WHAT TO WORK ON
Convert every line of the records into a Markdown table with the columns "Row" and "Line", numbering each row and skipping blank lines. Leave the pictures out.

Stored data
§

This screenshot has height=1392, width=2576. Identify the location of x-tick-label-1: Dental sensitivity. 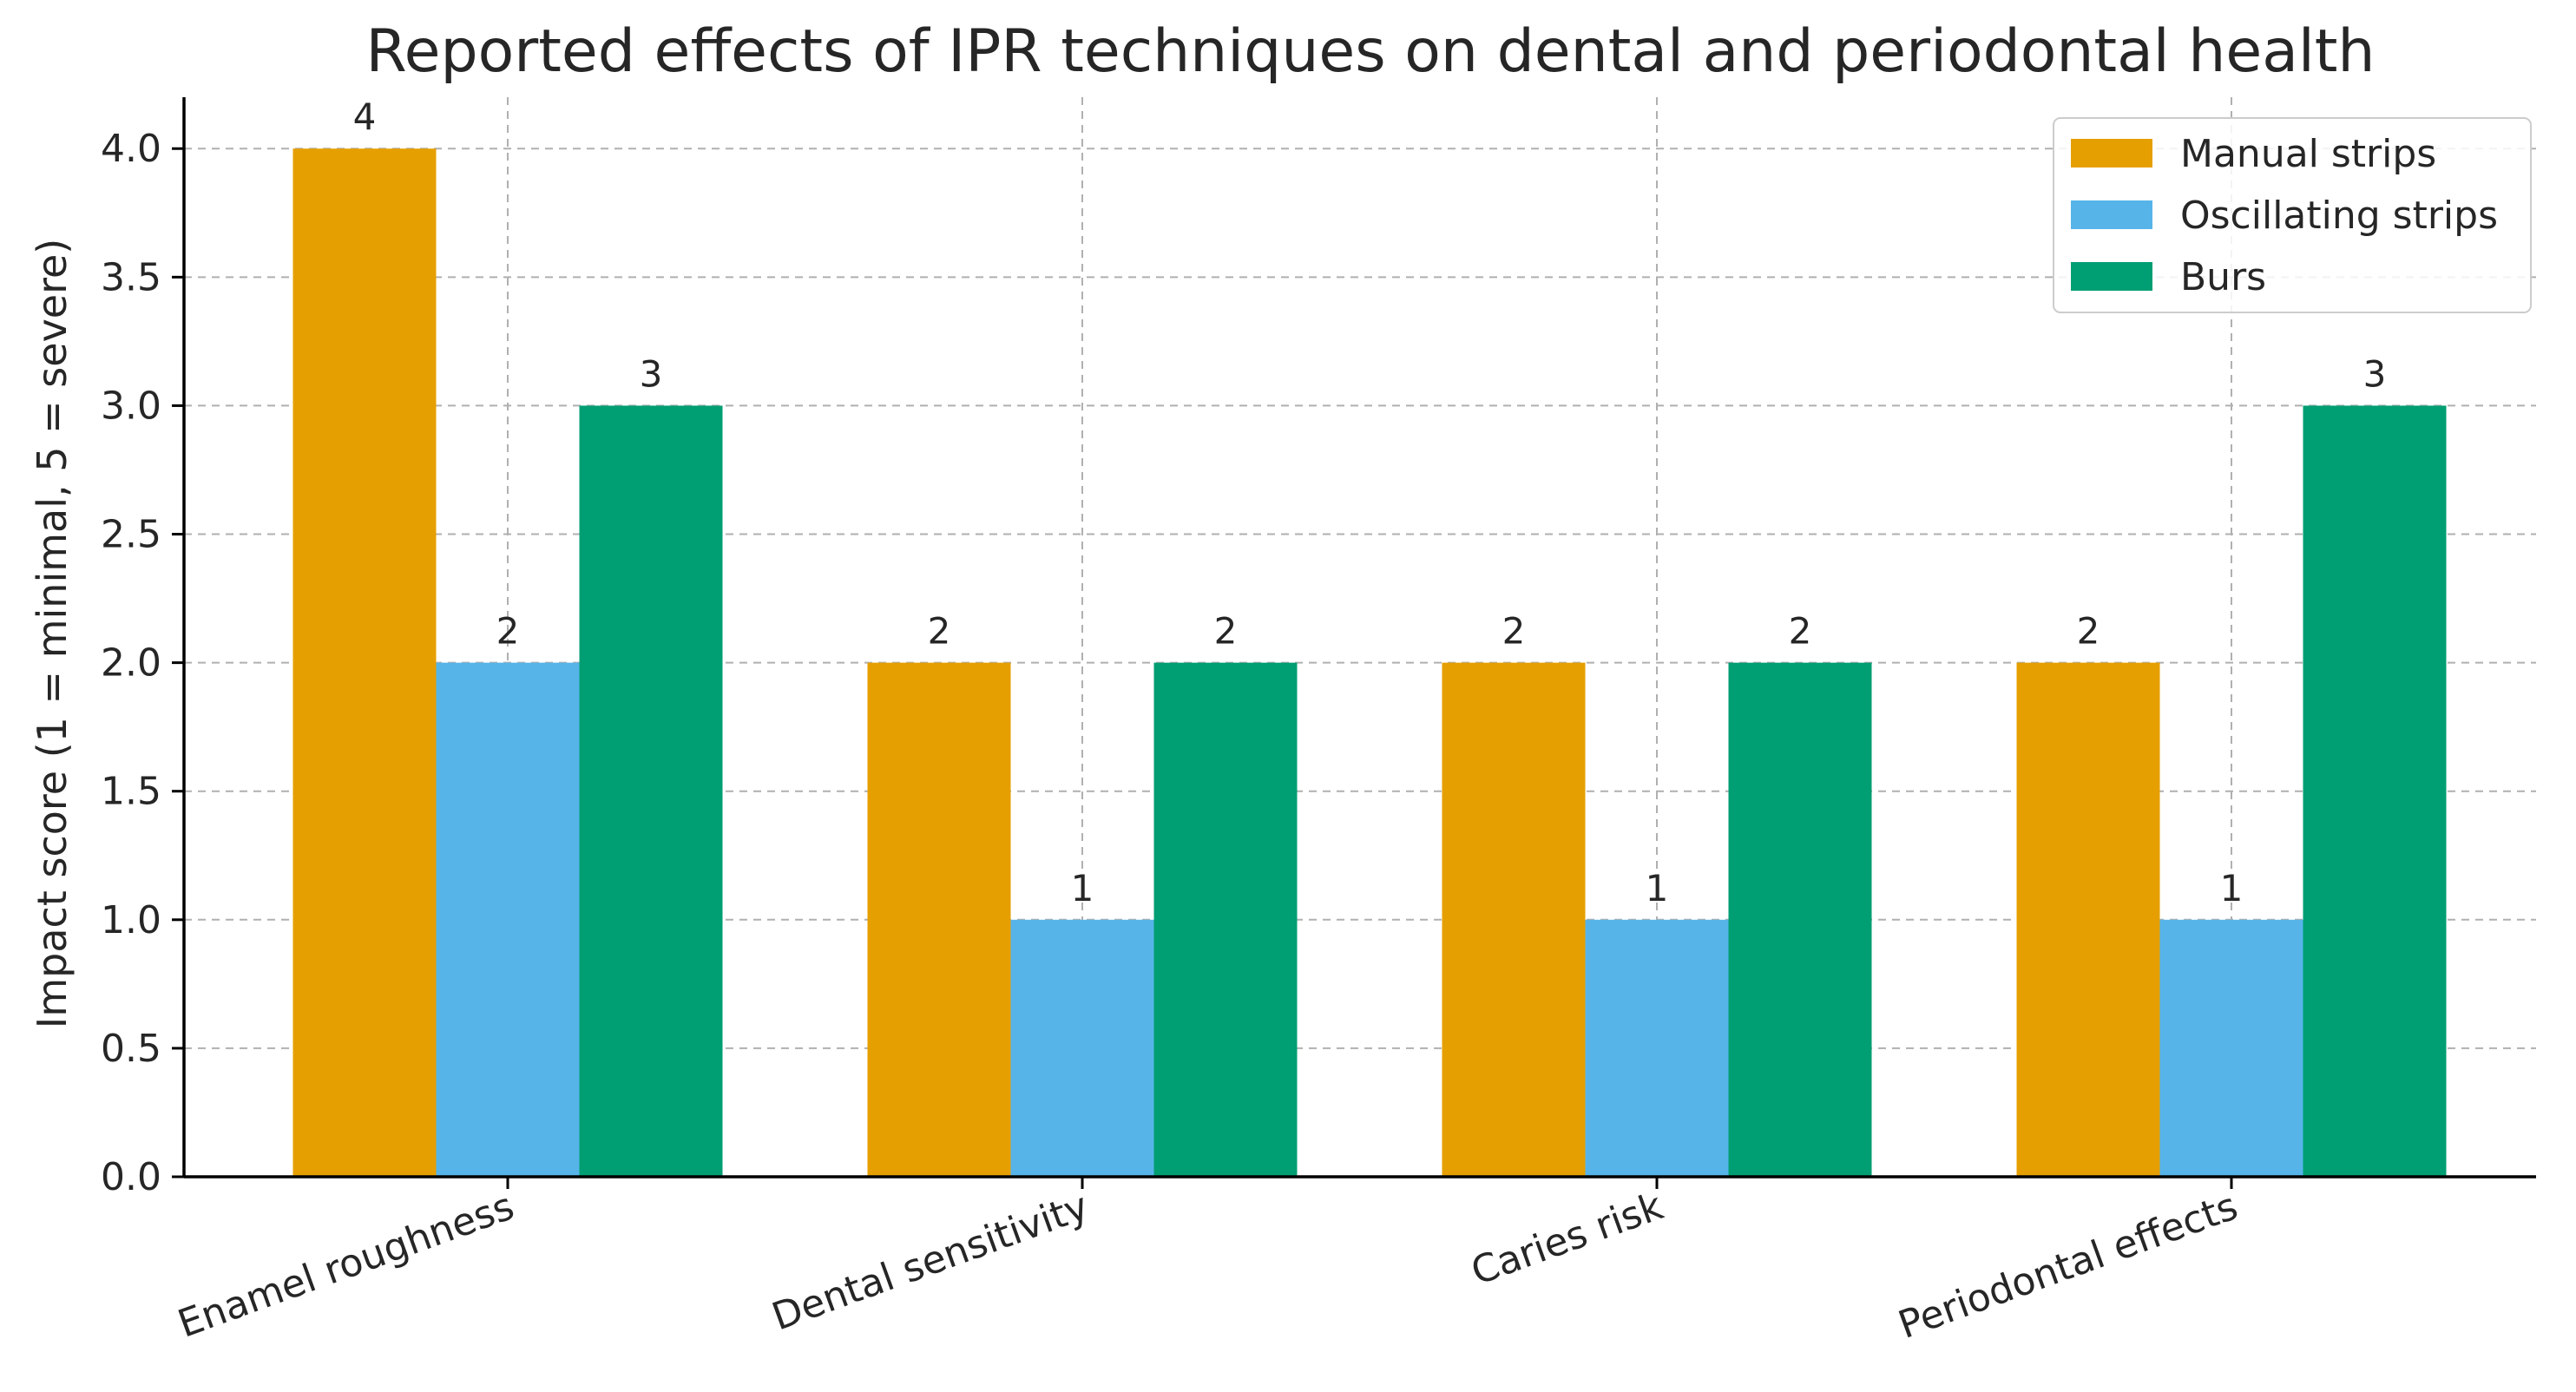
(930, 1262).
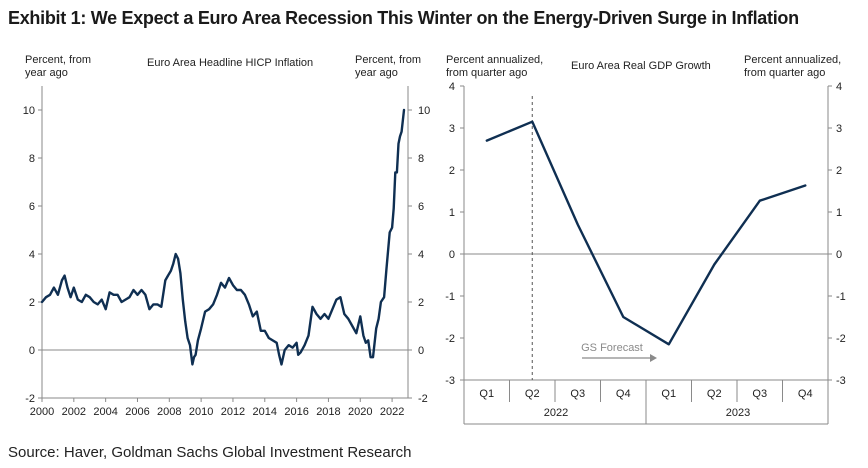  I want to click on hicp-ytick-left-label: 10, so click(29, 111).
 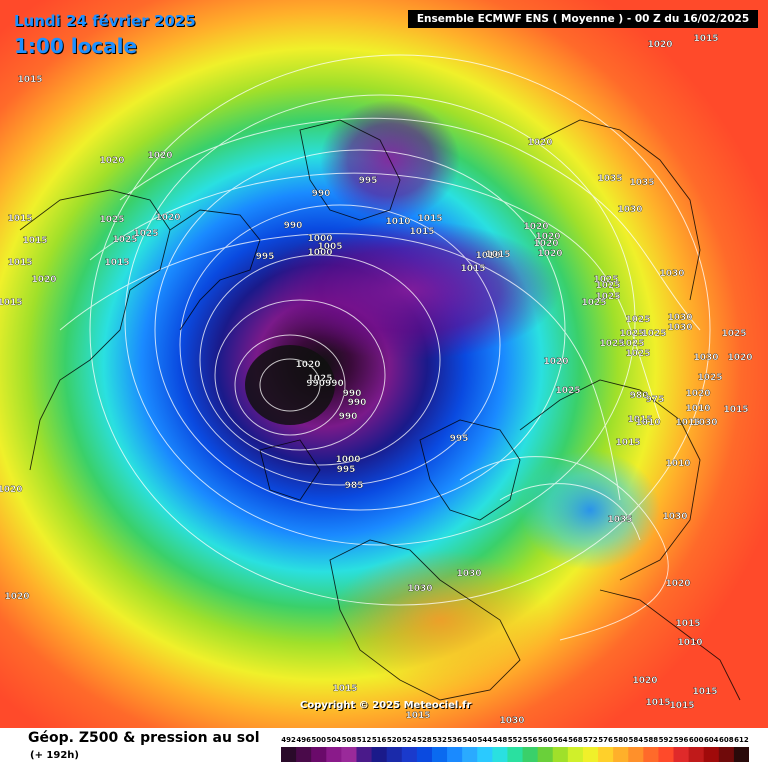 What do you see at coordinates (530, 740) in the screenshot?
I see `legend-tick-label: 556` at bounding box center [530, 740].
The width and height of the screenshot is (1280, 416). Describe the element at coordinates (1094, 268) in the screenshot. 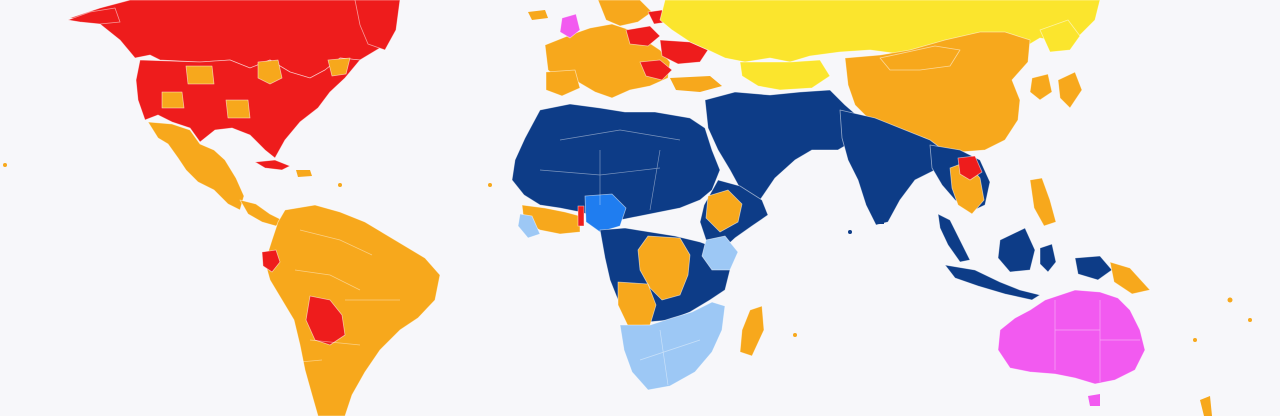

§

ANSWER TO THE EXERCISE
| Row | Line |
|---|---|
| 1 | This screenshot has height=1392, width=2576. Identify the location of x-tick-label-1: Dental sensitivity.  |
| 2 | (930, 1262). |
| 3 |   I want to click on hicp-ytick-left-label: 10, so click(29, 111). |
| 4 |   What do you see at coordinates (530, 740) in the screenshot? |
| 5 | I see `legend-tick-label: 556` at bounding box center [530, 740]. |
| 6 | The width and height of the screenshot is (1280, 416). Describe the element at coordinates (1094, 268) in the screenshot.  |